TASK REQUIREMENTS ::
Answer these questions from the profile of Nadjma Ali Nadjim.
(a) Where was she born?
(b) How many appearances and goals does the profile list for her at Le Havre?
(c) Besides French, which citizenship does she hold?

Nadjma Ali Nadjim

Personal information
- Date of birth: 19 September 1994 (age 31)
- Place of birth: Marseille, France
- Height: 1.61 m (5 ft 3 in)
- Position(s): Forward

Team information
- Current team: Saint-Étienne
- Number: 19

Youth career
- 2011–2012: Lyon

Senior career*
- Years: Team / Apps / (Gls)
- 2009: Lyon B / 5 / (9)
- 2013–2017: Grenoble / 39 / (38)
- 2017–2018: Bordeaux / 22 / (5)
- 2018–2019: Fleury / 15 / (1)
- 2019: Marseille / 7 / (0)
- 2020: Nancy / 2 / (1)
- 2020–2021: Thonon Évian / 4 / (3)
- 2021–2024: Le Havre / 53 / (23)
- 2024–: Saint-Étienne / 2 / (0)

International career
- 2018: France U23 / 4 / (2)
- 2017: France / 1 / (0)

= Nadjma Ali Nadjim =

French footballer (born 1994)

Nadjma Ali Nadjim (born 19 September 1994) is a French footballer who plays as a forward for Division 1 Féminine club Saint-Étienne. She has been a member of the France women's national team. She also holds Comorian citizenship.

INPUT DATA ::

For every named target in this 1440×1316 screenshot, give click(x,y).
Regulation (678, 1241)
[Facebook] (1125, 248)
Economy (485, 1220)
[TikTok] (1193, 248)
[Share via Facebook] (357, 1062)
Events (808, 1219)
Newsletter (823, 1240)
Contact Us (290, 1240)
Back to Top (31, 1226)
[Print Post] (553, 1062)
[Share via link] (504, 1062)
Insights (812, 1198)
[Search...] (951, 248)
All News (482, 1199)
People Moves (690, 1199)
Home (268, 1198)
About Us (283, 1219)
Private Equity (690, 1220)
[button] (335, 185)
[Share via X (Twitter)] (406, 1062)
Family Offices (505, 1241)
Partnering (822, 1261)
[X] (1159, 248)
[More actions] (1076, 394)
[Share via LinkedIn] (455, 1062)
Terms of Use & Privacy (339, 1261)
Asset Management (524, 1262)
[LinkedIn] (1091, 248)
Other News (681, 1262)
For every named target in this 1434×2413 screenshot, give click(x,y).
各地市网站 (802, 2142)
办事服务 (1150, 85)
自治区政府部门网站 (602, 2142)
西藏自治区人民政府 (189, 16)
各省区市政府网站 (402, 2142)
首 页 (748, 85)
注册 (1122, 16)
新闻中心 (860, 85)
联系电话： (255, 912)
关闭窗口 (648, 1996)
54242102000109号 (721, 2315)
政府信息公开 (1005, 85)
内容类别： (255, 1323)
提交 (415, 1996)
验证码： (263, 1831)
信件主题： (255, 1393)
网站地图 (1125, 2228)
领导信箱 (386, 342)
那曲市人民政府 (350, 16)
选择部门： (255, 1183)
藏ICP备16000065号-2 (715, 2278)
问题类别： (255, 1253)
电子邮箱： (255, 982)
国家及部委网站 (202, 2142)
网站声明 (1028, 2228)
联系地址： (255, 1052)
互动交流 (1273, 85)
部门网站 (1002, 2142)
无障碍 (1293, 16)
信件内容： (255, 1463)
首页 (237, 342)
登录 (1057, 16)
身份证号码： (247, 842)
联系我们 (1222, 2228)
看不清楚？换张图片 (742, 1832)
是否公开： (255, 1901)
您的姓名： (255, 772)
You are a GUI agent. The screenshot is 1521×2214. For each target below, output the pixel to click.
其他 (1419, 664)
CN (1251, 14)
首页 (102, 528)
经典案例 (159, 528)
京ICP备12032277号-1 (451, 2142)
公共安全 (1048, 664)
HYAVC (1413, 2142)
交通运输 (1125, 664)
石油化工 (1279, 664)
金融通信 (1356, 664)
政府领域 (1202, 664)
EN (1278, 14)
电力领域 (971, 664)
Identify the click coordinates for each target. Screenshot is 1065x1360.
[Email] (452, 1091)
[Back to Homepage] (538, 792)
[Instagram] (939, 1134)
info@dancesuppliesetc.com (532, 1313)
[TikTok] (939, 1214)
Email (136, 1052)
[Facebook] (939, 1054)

OUTPUT ::
(a) Marseille, France.
(b) 53 appearances and 23 goals.
(c) Comorian.